Your tasks
• A. From the passage on race and class in Vancouver's local food movement, extract the portion that begins at the words "For many self-identified" and stops after the words "about food sustainability.".
• B. Continue the passage on race and class in Vancouver's local food movement from its final sentence onward.
___ Passage to read
For many self-identified foodies, addressing whiteness and class in Vancouver’s local food movement is about as comfortable as owning up to silent public flatulence.
Unlike the proverbial gassy elephant in the room, this sensitive matter probably won’t dissipate unless we call out the issue more candidly. Nor is it as straightforward as pegging foodie endeavours as racist and elitist.
That would ignore the long history of many people of colour, indigenous movements, as well as economically marginalized folks who have worked to create a food system that better meets everyone’s needs.
While the Metro Vancouver region aims to be a trailblazer for sustainable food advocacy in Canada, many feel that certain voices are missing from conversations about food sustainability.
One doesn’t need a tally counter to notice that people frequenting farmers markets, local food celebrations, and food policy meetings are pretty unrepresentative of the region’s ethnic and economic makeup. But does this matter?
At a recent public presentation at UBC, author and sociologist Alison Alkon discussed her book Black, White, and Green: Farmers Markets, Race, and the Green Economy. Much of Alkon’s discussion on January 22 explored how sustainable food activism could more effectively adopt the concept of “food justice”.
Food justice is about understanding how institutionalized racial and economic inequality affects people’s access to healthy food. She called for a shift away from efforts centered on shopping for social change, and toward “allying with those who are most impacted by the industrial food system” through broader decision-making and policy channels.
Alkon’s talk resonated with Renfrew-Collingwood Food Security Institute coordinator Stephanie Lim.
“The discourse around ‘local’ is deeply problematic when we speak to and about newcomer and immigrant communities, as well as indigenous communities who have been displaced by colonialism and settlement,” Lim said. “‘Buying organic’ tends to pit farmers’ livelihoods against consumers’ high cost of living. I agree with Dr. Alkon when she said the resolution lies at the policy level.”
Colin Dring, executive director of the Richmond Food Security Society, also supported Alkon’s call for mobilizing communities at higher levels of government.
“It’s fair to say that we neglect the engagement of other voices in the dominant alternative food movement discourse, particularly those that are disenfranchised or disempowered,” Dring said.
Dring’s organization has been leading a civic engagement process that aims to meaningfully involve Richmond’s diverse communities in crafting a food charter for the city. During a recent focus group with East Asian and Southeast Asian mothers as well as Punjabi seniors, “we found the articulation of food issues as seen through cultural and personal ways of knowing to be inspiring, well thought-out, and well articulated,” Dring said.
______
___ Information provided
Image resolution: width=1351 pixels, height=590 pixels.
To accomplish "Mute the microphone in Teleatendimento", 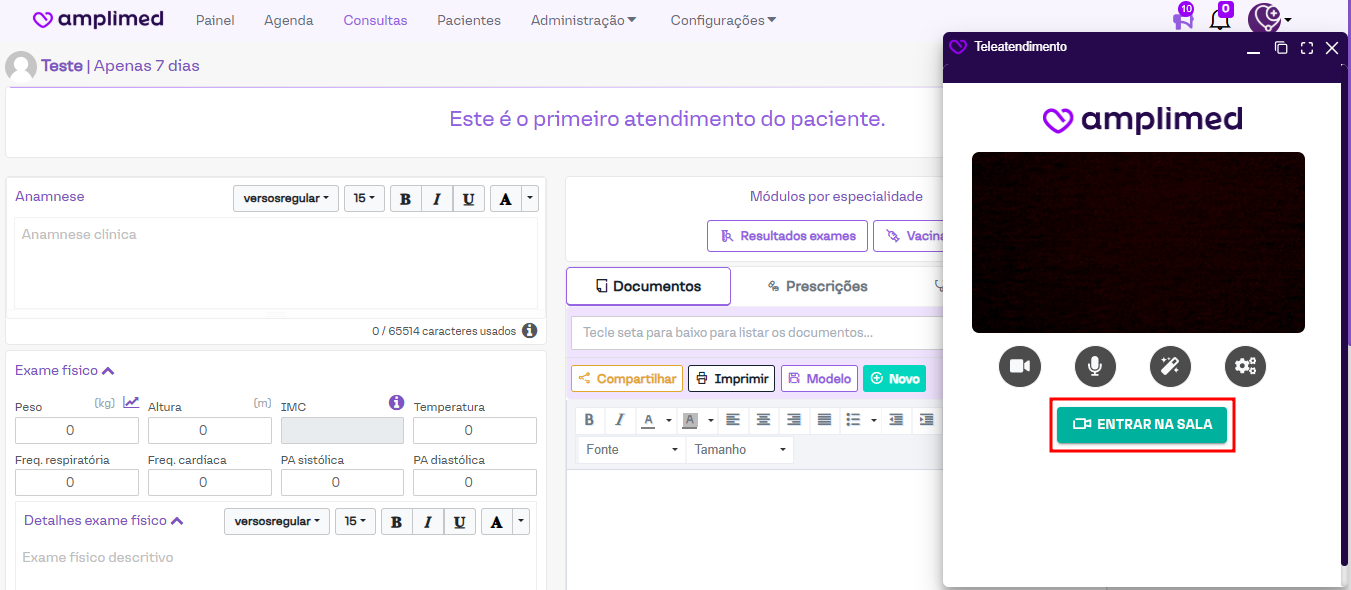I will [x=1095, y=366].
______
Results
• A.
For many self-identified foodies, addressing whiteness and class in Vancouver’s local food movement is about as comfortable as owning up to silent public flatulence.
Unlike the proverbial gassy elephant in the room, this sensitive matter probably won’t dissipate unless we call out the issue more candidly. Nor is it as straightforward as pegging foodie endeavours as racist and elitist.
That would ignore the long history of many people of colour, indigenous movements, as well as economically marginalized folks who have worked to create a food system that better meets everyone’s needs.
While the Metro Vancouver region aims to be a trailblazer for sustainable food advocacy in Canada, many feel that certain voices are missing from conversations about food sustainability.

• B.
On the evening of Alkon’s lecture, the Vancouver Food Policy Council hosted a panel discussion on current threats to the Agricultural Land Reserve. One of the invited panelists happened to share comments that some felt were racist.
“It caught everyone off guard,” said Zsuzsi Fodor, cochair of the Vancouver Food Policy Council. “It taught us and is teaching us that regardless of the exact words or intention behind it, there wasn’t a mechanism to respond when people were not feeling safe or something was in the air.”
The incident illustrates how tensions around broader processes of exclusivity in food activism—as elsewhere—tend to go unnamed and overlooked unless they crystallize as individual acts of discrimination. People (especially white folks) often feel awkward navigating conversations about institutional and historical discrimination, let alone heading off everyday racist comments.
While the idea of different biological “races” has long been debunked, as a social construct, race often has a huge bearing on our lives. Many well-meaning people believe that colour-blindness, or acting as if race doesn’t exist, will naturally generate more a more equal society. However, color blindness ignores the way that racial privilege still shapes Canadian society in profound ways, including how we produce, distribute, access, consume, and dispose of our food.
Fodor contrasts the mainstream food movement in Canada with U.S. initiatives focused on food justice, such as those Alkon writes about.
“The Canadian approach—and I’m guilty of this too—tends to be to talk about ‘multiculturalism ’ and ‘inclusion’ and ‘welcoming’, so issues like racism and inequality that are hidden beneath the surface don’t get called out,” Fodor said. “This creates an urgent call to be very self-reflexive and critical about who’s leading and who’s governing.”
To tackle the toots of the elephant in the foodie room, budding local food justice initiatives are underway to address diverse forms of inequality and exclusion.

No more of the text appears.